Metabolic Factor	Mechanism	Clinical Example	Nursing Implication
Enzyme induction	Repeated drug use → ↑enzyme production → ↑metabolism	Long-term opioid use → tolerance → escalating doses needed	Monitor for tolerance; reassess analgesic regimen
Enzyme inhibition (MAOI)	MAO blocked → ↑serotonin/dopamine → enhanced CNS effects	MAOI + dextromethorphan → serotonin syndrome risk	Review all concurrent medications for serotonergic activity
CYP450 competition	Shared metabolic pathway → reduced metabolism of both drugs	Alcohol + sedative → CYP450 saturated → fatal CNS depression	Educate on alcohol-drug interactions; assess alcohol use
Grapefruit juice (CYP3A4)	Dihydroxybergamottin inhibits CYP3A4 → ↑drug bioavailability	Felodipine + grapefruit juice → elevated blood levels	Educate patients to avoid grapefruit/sour orange juice
Depot binding	Drug sequestered in adipose tissue → slow release/metabolism	THC detectable in urine weeks after last use	Aware that lipophilic drug effects may persist far longer
Hepatic impairment	↓Liver enzymes → prolonged half-life → drug accumulation	Cirrhosis → warfarin toxicity at standard dose	Monitor LFTs; anticipate dose reduction; assess for toxicity signs
Prodrug activation (Phase I)	Phase I converts inactive prodrug to active metabolite	Sulfasalazine → active form after hepatic Phase I	Confirm adequate hepatic function for prodrug activation

Clinical Judgment Application

Clinical Scenario

A 72-year-old patient with known cirrhosis is prescribed an opioid analgesic for chronic pain and reports taking an antibiotic that his neighbor said was safe. Three days after starting the opioid, he develops excessive sedation, confusion, and slow respirations.

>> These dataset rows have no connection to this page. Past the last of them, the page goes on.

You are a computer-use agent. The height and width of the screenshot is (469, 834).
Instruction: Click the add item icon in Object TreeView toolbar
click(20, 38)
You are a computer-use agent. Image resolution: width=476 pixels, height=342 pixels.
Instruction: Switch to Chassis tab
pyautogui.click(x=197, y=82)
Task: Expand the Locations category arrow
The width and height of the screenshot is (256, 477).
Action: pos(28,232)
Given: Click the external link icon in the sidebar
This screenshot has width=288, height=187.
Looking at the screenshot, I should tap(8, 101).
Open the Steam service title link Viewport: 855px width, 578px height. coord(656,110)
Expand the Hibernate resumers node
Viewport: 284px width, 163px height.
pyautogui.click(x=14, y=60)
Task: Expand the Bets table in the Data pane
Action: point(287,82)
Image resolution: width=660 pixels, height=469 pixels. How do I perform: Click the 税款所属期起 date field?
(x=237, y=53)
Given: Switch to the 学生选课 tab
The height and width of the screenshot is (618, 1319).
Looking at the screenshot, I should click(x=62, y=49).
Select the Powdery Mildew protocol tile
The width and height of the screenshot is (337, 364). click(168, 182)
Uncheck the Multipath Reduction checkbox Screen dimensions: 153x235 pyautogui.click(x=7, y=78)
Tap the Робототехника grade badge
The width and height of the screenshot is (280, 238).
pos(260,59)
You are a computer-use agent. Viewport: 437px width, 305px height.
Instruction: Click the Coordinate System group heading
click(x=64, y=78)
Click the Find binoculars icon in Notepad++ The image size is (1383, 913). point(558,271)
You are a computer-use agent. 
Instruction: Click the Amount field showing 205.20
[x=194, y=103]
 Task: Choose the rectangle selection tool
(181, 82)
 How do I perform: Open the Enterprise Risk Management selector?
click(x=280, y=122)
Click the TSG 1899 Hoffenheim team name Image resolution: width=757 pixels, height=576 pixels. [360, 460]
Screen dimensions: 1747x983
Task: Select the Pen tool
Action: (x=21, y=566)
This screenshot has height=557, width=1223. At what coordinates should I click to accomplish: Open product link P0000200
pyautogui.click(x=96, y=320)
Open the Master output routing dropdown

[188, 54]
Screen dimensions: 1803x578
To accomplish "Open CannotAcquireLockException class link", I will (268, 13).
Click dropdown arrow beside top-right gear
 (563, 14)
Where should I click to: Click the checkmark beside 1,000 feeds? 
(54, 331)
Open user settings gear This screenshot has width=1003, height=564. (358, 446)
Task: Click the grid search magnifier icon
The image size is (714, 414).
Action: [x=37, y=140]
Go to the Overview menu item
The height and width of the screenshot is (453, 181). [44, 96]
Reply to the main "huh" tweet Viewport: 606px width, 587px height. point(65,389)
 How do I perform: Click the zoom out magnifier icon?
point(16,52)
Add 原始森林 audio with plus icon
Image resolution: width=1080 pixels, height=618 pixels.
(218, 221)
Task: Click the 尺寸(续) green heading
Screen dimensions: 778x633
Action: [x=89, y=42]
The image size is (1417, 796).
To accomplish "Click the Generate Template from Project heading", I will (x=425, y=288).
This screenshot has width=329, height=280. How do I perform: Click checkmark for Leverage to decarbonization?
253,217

• Recognize Cues: Signs of opioid toxicity (sedation, confusion, respiratory depression) in an older adult with cirrhosis on a new opioid.
• Analyze Cues: Cirrhosis reduces hepatic enzyme activity → prolonged opioid half-life → accumulation over days. Age further reduces hepatic metabolism and first-pass effect. Unknown antibiotic may also compete for CYP450 pathways, further impairing opioid metabolism.
• Prioritize Hypotheses: Opioid toxicity due to impaired hepatic metabolism (compounded by age-related decline and possible drug interaction) is the priority.
• Generate Solutions: Hold next opioid dose; obtain medication history including the antibiotic; assess respiratory rate and oxygen saturation; notify prescriber; prepare for naloxone administration if respiratory depression worsens.
• Take Action: Withhold opioid, apply continuous pulse oximetry, notify provider stat, document neurological and respiratory assessment, retrieve antibiotic name to check CYP450 interactions.
• Evaluate Outcomes: Prescriber reduces opioid dose and extends dosing interval; sedation resolves; patient and family educated on reporting confusion or slowed breathing immediately.

Related Concepts

• pharmacokinetics-and-pharmacodynamics — Metabolism is the third of four ADME stages.
• distribution-pharmacokinetics — After distribution to tissues, drug returns to circulation and undergoes hepatic metabolism.
• excretion-pharmacokinetics — After hepatic metabolism, water-soluble metabolites are excreted primarily by the kidneys.
• anticoagulants — Warfarin is highly dependent on CYP450 metabolism; interactions and hepatic impairment dramatically affect INR.
• antidepressants — MAOIs illustrate enzyme inhibition with life-threatening drug interaction potential.

Self-Check

1. What is the difference between a Phase I biotransformation and a Phase II biotransformation? Give one example of each.
2. A patient with cirrhosis is started on a standard opioid dose. Why are they at higher risk for toxicity, and what two metabolism-related mechanisms explain this?
3. A patient asks whether she can drink grapefruit juice while taking her new calcium channel blocker. What is the nurse’s evidence-based response?